Par Mario Boutia O commentaire
Bhanumutty Venkama

Après avoir enseigné la broderie à main et le crochet pendant des années au centre social de Triolet, Bhanumutty Venkama exerce son art au Craft Market du Caudan Waterfront depuis une vingtaine d’années. Un travail qu’elle fait avec amour.

On peut dire sans se tromper que Bhanumutty est une artisane dans l’âme. Outre la broderie et le crochet, elle est aussi couturière. À l’époque, elle confectionnait des robes de mariées mais qu’elle a abandonné avec le poids de l’âge. Ce qui ne l’empêche pas  de confectionner des robes pour enfants et adultes, agrémentées de broderies et qu’elle expose dans son atelier au Caudan.

C’est au centre vocationnel de Triolet que Bhanumutty a suivi des cours de broderie et de crochet il y a plusieurs années. « C’était à l’époque de sir Seewoosagur Ramgoolam. Celles qui réussissaient avaient une machine à coudre en cadeau », se remémore-t-elle. La vie était dure, surtout dans les villages. Le gouvernement d’alors avait lancé une série de cours de formation pour encourager l’entrepreneuriat. Par la suite, elle est devenue formatrice.

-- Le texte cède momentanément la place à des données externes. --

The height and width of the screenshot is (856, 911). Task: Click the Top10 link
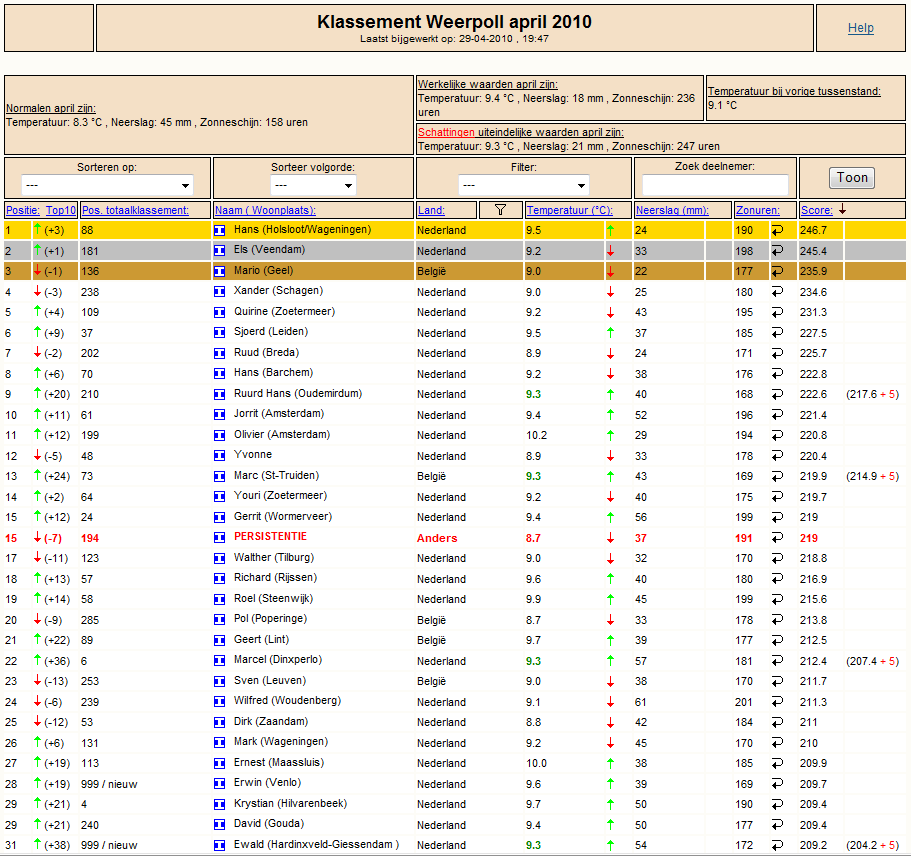click(61, 210)
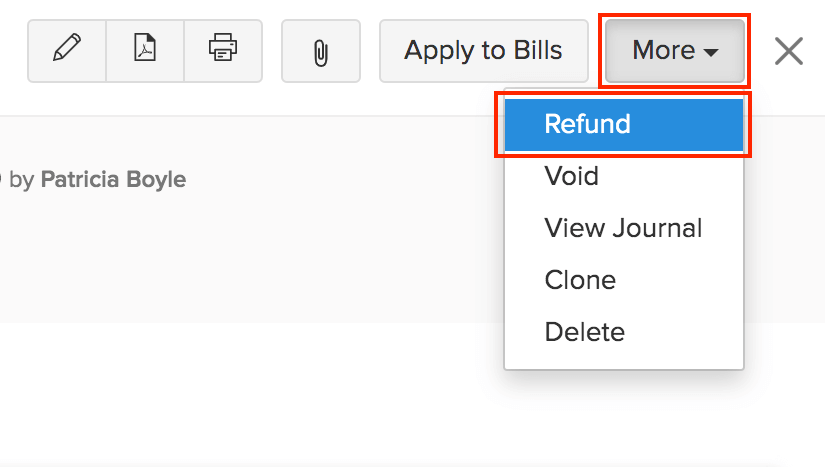Click the paperclip attachment icon
The width and height of the screenshot is (825, 467).
click(x=320, y=50)
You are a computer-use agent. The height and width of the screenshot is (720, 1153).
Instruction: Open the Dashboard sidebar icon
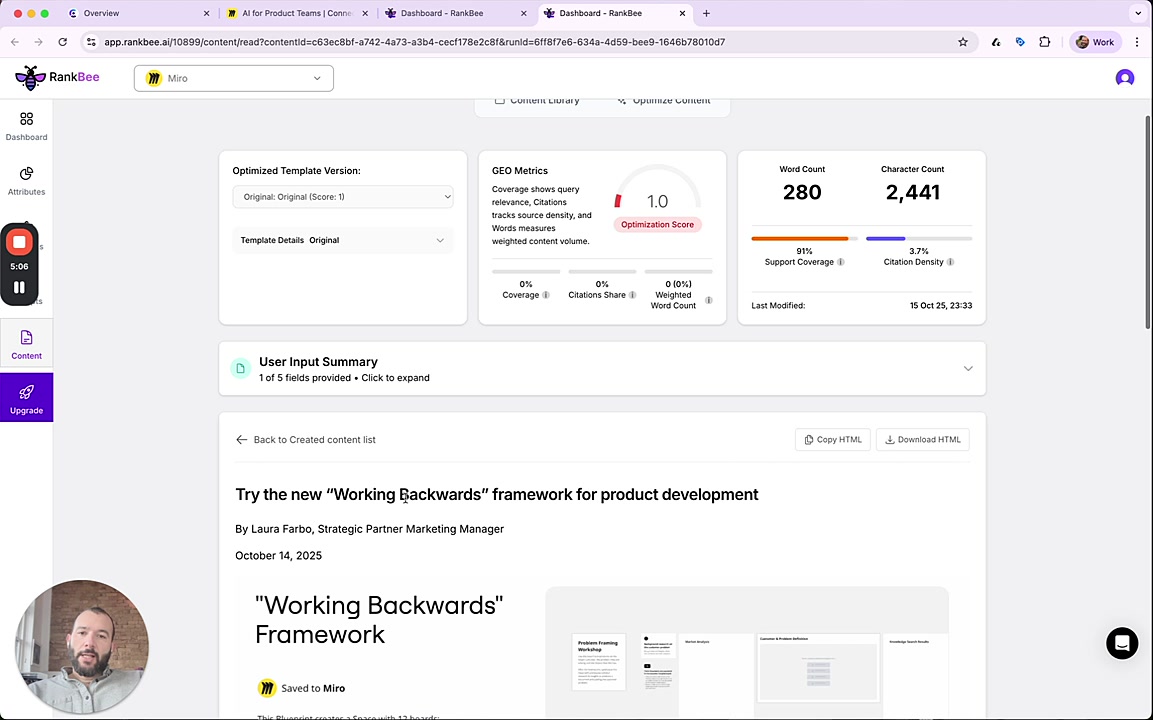(x=26, y=126)
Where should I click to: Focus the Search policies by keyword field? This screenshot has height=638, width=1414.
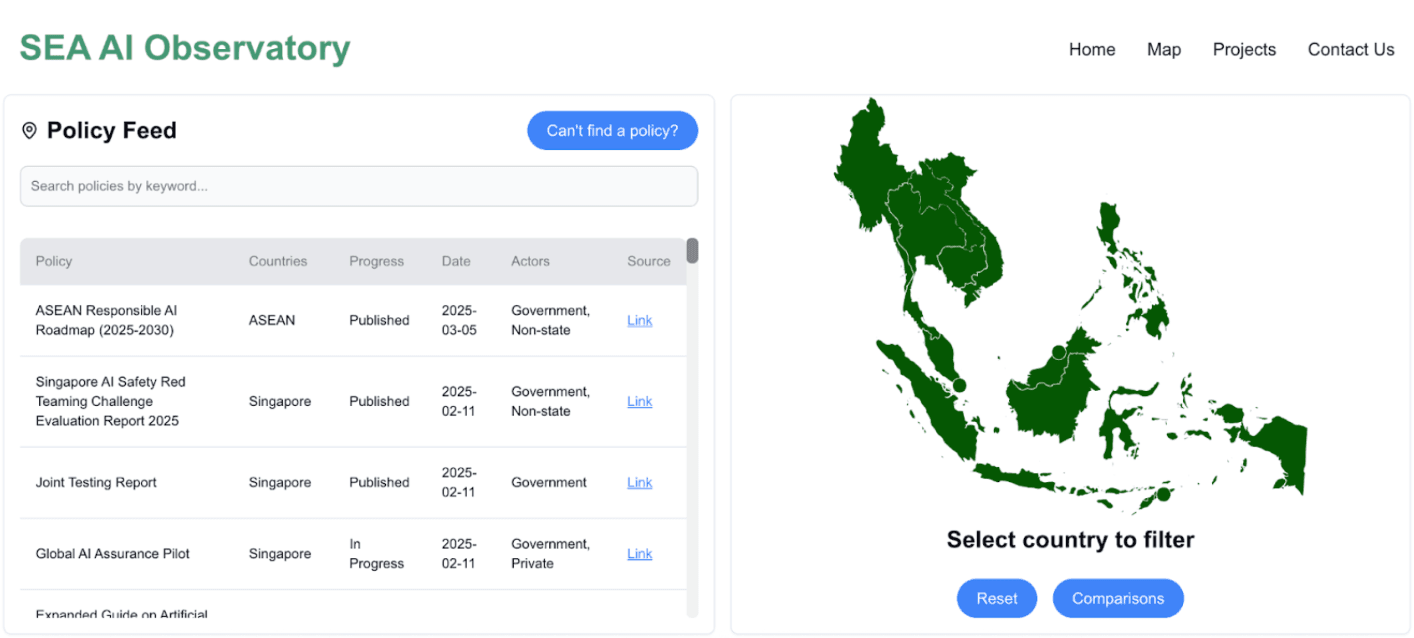point(358,186)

Plusieurs de ses élèves sont aujourd’hui des spécialistes de la broderie et du crochet. Elle ne cache pas sa fierté d’avoir formé plusieurs femmes entrepreneures. « C’est ma modeste contribution pour mon pays », dit-elle.

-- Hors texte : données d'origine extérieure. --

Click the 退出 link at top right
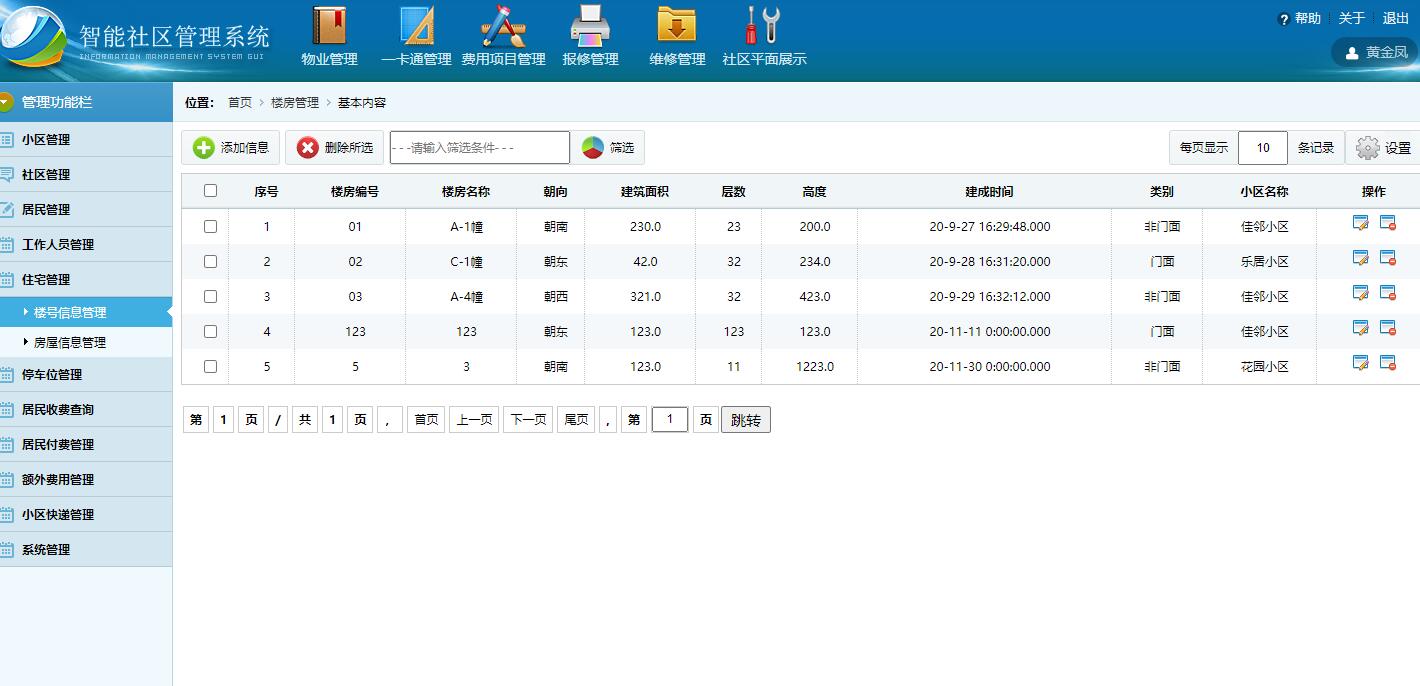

Dès que les jeunes lancent un business, ils veulent s’enrichir du jour au lendemain»

C’est à l’ouverture du Caudan Waterfront, en novembre 1996, qu’elle entreprend des démarches pour avoir une place au coin des artisans. Vingt ans après, elle s’est bâtie une réputation dans le domaine de la broderie et du crochet. « Certes, mes débuts étaient très difficiles, mais avec de la patience et de la persévérance, j’ai réussi à me faire une place au soleil», dit-elle. Elle conseille aux jeunes la patience et le travail bien fait. «Malheureusement, des jeunes manquent de patience. Dès que les jeunes lancent un business, ils veulent s’enrichir du jour au lendemain et abandonnent dès les premières difficultés », dit-elle. Elle explique qu’il y a des jours où elle réussit à faire une bonne vente. Elle avoue que, comme dans tout business, il faut savoir gérer son budget pour faire face aux jours difficiles.

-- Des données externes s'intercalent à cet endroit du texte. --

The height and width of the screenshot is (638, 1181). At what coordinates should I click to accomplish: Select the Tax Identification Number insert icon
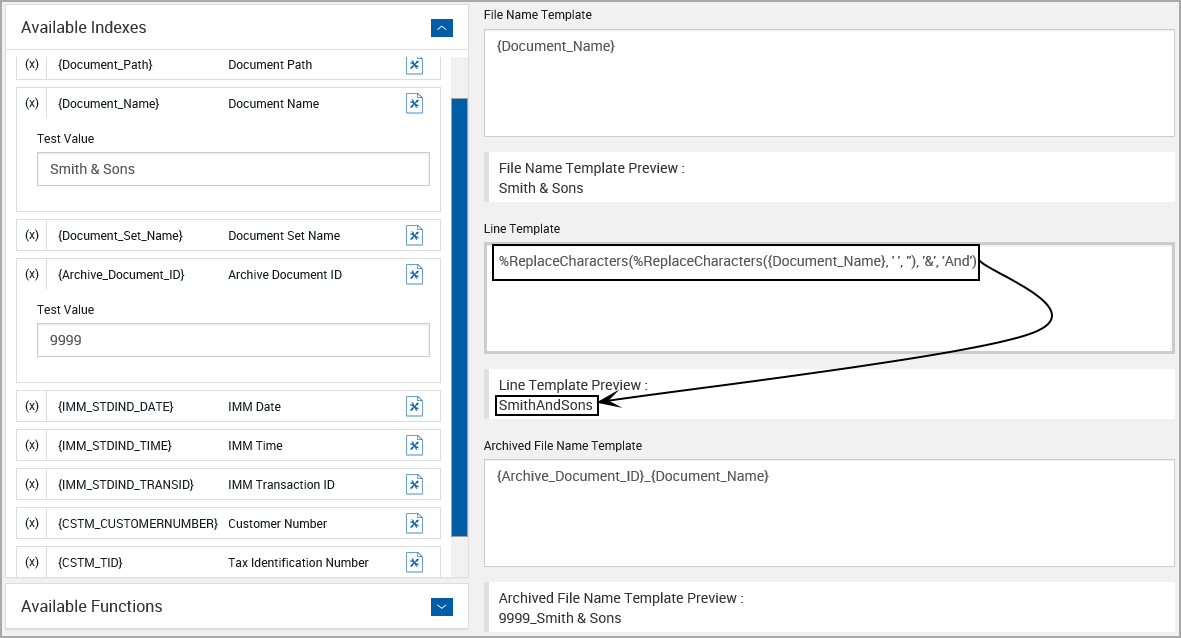pos(414,562)
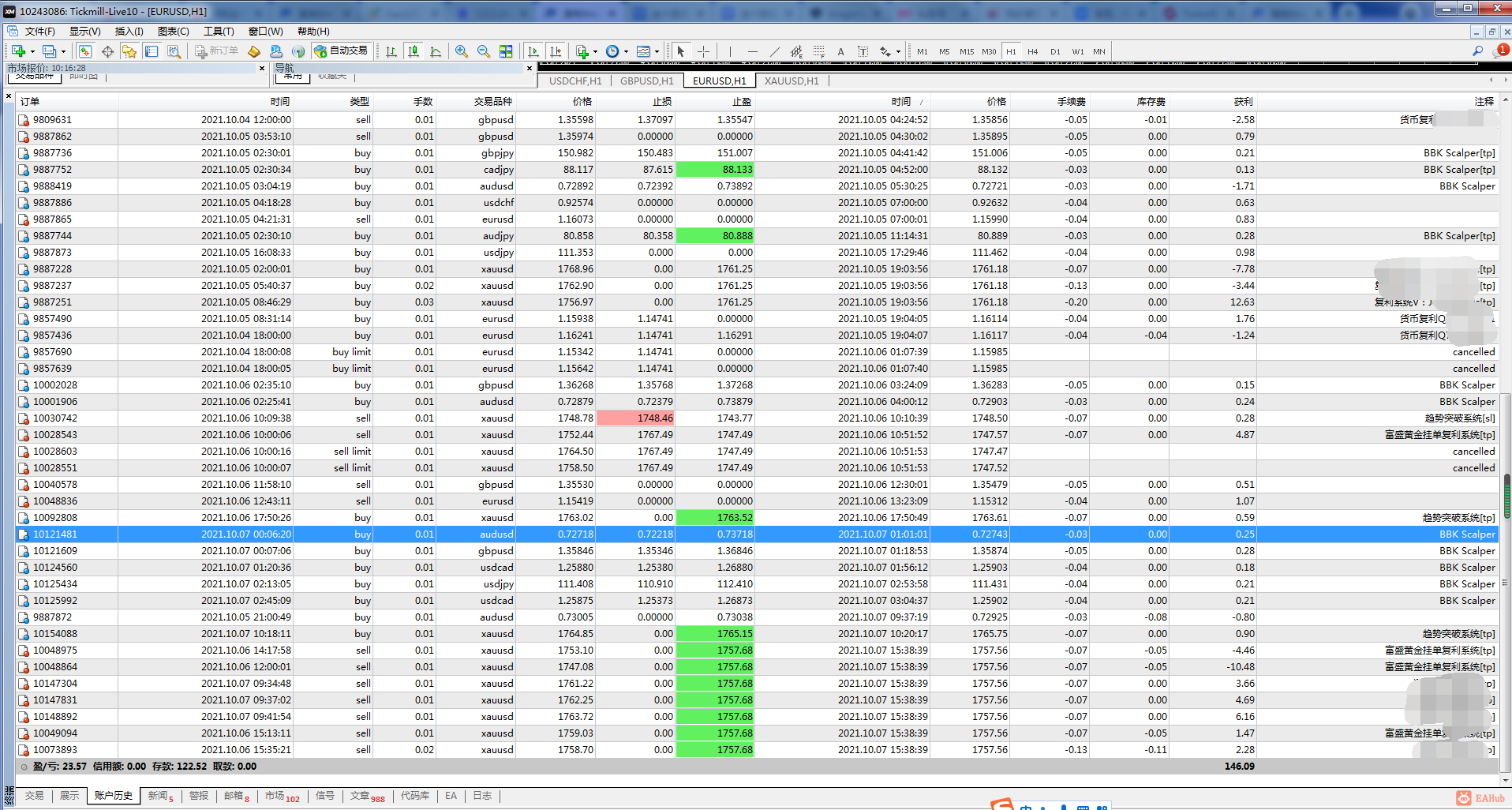Click the zoom out magnifier icon
The width and height of the screenshot is (1512, 810).
484,51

Notre artisane fait des broderies à main sur des t-shirts, des sacs en toile écrue, des robes et d’autres vêtements. Elle explique que les touristes ont une préférence pour les dodos. Elle affirme qu’elle crée ses propres dessins. « J’ai appris à dessiner par moi-même », dit-elle fièrement. Elle explique, qu’à la demande des clients, elle personnalise les sacs et autres en inscrivant gratuitement leurs noms pour des événements comme les anniversaires, les mariages et autres occasions. Ses produits se vendent à partir de Rs 300. Son atelier s’ouvre de 9h00 à 16h00.